## Task objective:
The answer must be the lines from the one that holds "Expand the Style dropdown showing Easy Scan" through the final line of the data, copied exactly, with no pictures.

+ + + +

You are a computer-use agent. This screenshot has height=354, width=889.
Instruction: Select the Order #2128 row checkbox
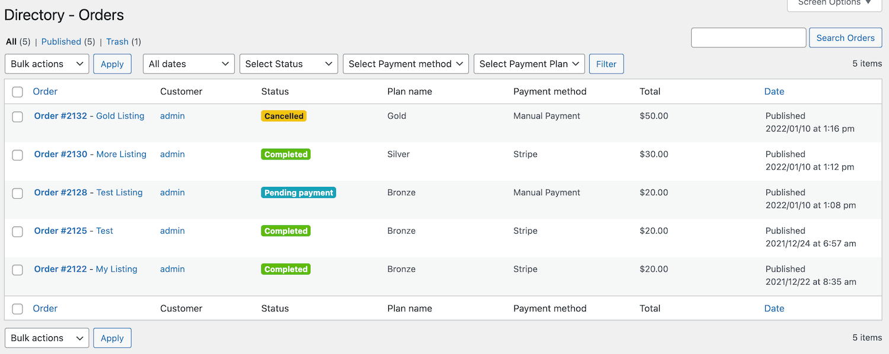[x=18, y=193]

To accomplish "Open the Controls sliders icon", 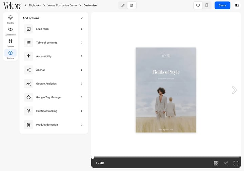I will pos(11,41).
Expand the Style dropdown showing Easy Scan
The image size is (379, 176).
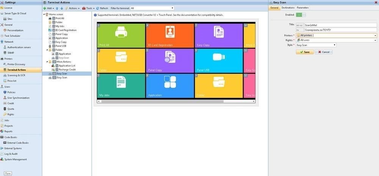[x=316, y=45]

+ + + +

## Answer for the task:
Expand the Style dropdown showing Easy Scan
The image size is (379, 176).
[x=316, y=45]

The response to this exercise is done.